The pro-police rally was delayed by about half an hour and only managed to start with the help of officers who built a human chain to separate supporters and their opposition.
The organisers, the Parents' Association of Hong Kong and Hong Kong Action - who were protesting against the teacher - said the rally was to "support police to enforce laws strictly" and to keep "obscenity culture away from schools".
Leticia Lee See-yin of the Parents' Association said they were not attacking Lam personally. "We aren't against her [Lam] ... I think she lost her emotions [when shouting at officers]."
Gregory Lau Tat-keung, a former superintendent of Sham Shui Po district, said on stage: "Tolerant officers does not mean weak officers."
Next to the pro-police rally, radical lawmaker Wong Yuk-man led a crowd in the pro-Lam rally by chanting foul language and condemning what they said was an all-out effort by pro-police groups to intimidate Lam.
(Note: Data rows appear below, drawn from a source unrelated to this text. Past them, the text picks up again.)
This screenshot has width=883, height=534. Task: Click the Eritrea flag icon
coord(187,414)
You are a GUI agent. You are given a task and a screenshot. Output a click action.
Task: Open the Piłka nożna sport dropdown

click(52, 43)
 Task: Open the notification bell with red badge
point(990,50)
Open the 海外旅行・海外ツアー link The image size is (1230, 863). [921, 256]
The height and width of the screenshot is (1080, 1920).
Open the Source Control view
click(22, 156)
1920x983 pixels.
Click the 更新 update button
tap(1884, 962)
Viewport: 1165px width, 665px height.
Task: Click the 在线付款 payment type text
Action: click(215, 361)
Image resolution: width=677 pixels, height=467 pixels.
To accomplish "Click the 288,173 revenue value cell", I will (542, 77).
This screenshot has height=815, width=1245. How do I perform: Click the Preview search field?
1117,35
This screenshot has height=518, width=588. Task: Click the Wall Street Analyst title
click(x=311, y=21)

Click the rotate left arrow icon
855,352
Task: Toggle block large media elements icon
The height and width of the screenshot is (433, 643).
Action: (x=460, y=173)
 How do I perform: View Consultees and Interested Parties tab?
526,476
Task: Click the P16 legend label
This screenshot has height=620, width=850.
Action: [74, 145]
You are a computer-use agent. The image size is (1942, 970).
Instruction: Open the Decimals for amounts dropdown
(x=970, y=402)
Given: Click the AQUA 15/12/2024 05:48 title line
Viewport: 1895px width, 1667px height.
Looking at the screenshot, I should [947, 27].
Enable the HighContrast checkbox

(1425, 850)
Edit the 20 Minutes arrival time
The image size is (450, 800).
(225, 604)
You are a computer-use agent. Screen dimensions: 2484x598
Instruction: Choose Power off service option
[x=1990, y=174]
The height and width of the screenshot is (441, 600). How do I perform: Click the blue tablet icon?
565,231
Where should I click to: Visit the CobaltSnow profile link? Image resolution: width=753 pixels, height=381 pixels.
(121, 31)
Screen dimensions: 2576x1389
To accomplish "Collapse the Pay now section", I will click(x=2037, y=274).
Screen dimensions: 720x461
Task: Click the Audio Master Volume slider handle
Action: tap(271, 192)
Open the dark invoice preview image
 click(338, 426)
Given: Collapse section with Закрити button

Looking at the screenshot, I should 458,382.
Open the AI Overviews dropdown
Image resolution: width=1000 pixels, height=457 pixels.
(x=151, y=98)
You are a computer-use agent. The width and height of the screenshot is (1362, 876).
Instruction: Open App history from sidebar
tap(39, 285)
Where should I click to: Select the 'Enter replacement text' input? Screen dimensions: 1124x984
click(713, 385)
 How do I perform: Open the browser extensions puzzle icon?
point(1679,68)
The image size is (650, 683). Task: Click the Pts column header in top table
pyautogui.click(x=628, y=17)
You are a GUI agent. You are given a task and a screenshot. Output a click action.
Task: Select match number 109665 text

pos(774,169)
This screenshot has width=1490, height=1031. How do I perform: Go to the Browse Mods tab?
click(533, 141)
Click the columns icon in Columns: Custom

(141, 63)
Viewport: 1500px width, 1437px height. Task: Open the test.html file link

"If we don't back Ms Lam today, the next target will be us," Wong said.
The video was recorded on July 14 when Lam openly criticised the way police were dealing with the dispute involving the Falun Gong. Police threatened to arrest Lam when she asked for an explanation of why they had cordoned off the area near Sai Yeung Choi Street where the dispute was taking place.
Lam shouted foul language at the officers. The video was later uploaded onto YouTube and went viral late last month.
Police estimated that about 2,800 people took part in the rallies at their peak. All shops on the street level of the area closed their doors for more than two hours.